At the level of laws and regulations, as the first specialized legislation in the field of personal information protection, the Personal Information Protection Law will be formally implemented on November 1.

According to the Personal Information Protection Law, the national cybersecurity and informatization department is responsible for the overall coordination of personal information protection and related supervision and management; the relevant departments of the State Council are responsible for personal information protection and supervision and management within their respective responsibilities in accordance with the provisions of this law and relevant laws and administrative regulations. Work.

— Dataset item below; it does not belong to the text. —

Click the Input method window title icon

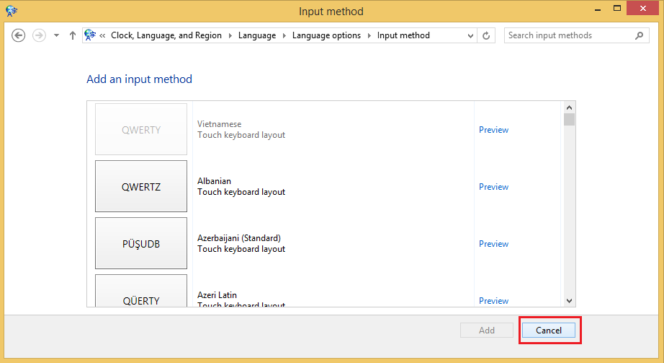[x=12, y=11]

The white paper analysis believes that the national cybersecurity and informatization department serves as the presidential planner, and the relevant departments of the State Council are responsible for personal information protection and supervision and management within their respective responsibilities, taking into account industry differences. At the local level, the relevant departments of the local people’s government at or above the county level, as specific implementation supervisors, perform personal information protection and supervision and management responsibilities, taking into account regional differences.

As a result, a networked supervision system with industry supervision as the horizontal axis and local supervision as the vertical axis is formed, which will facilitate the implementation of the personal protection law, but for companies that are personal information processors, more resources and costs need to be invested To meet the requirements of different dimensions.

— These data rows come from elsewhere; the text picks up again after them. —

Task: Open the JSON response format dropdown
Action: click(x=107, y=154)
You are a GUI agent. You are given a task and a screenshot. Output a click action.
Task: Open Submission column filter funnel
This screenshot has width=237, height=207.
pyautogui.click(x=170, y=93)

The white paper believes that based on the requirements of the “Notice on Implementing the Personal Information Protection Law and Promoting the Prosecution of Personal Information Protection Public Interest Litigation Work” issued by the Supreme People’s Procuratorate and the implementation of special actions, more typical public interest lawsuits in the field of personal information protection will also appear in the future. Case. Civil litigation and public interest litigation have become new tests and challenges for personal information processors in the protection of personal information.

In addition, what can consumers do to protect personal information? The white paper stated that the development of safe usage habits by consumers will not only help avoid risk incidents, but also feed back the implementation and update of regulatory requirements, and promote the self-discipline and active compliance of various entities in the industry.

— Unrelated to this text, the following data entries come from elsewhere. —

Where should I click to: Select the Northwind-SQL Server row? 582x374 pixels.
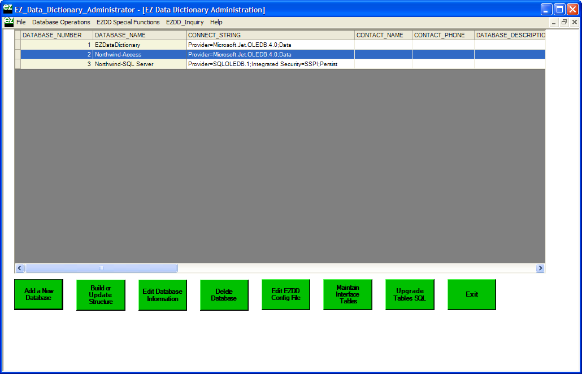pyautogui.click(x=124, y=64)
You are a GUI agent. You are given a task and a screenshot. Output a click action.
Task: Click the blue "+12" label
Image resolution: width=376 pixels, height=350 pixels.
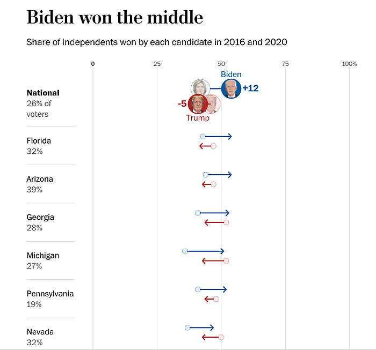click(250, 88)
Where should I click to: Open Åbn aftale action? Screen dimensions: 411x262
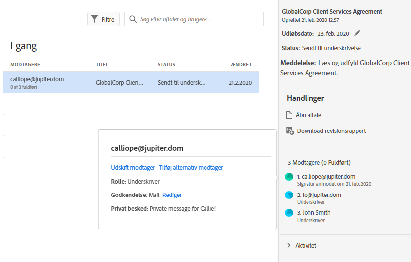308,115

Therefore, the white paper suggests that in the daily use of Internet products, consumers can maintain the following good habits:

1. Download the App in the official app store or the official website of the App product provider, and do not click on the link of unknown source to download and install;

2. Before using the App and related services, carefully read the personal information protection policy to fully understand the types, purposes and methods of personal information collected and used by the App, and how to exercise user rights and other content;

3. Be cautious in granting App use sensitive permissions (such as location, camera, microphone, address book, etc.). You can turn on relevant sensitive permissions when using App specific functions or services, and turn off when not in use;

4. Use the privacy functions or privacy settings provided by the App to actively and reasonably exercise your rights to personal information;

5. When a potential safety hazard is discovered, contact the APP product provider in time, which can effectively reduce the adverse impact caused by the security incident;

6. In case of infringement of users’ personal information, promptly contact the product provider or lodge a complaint with the relevant agency.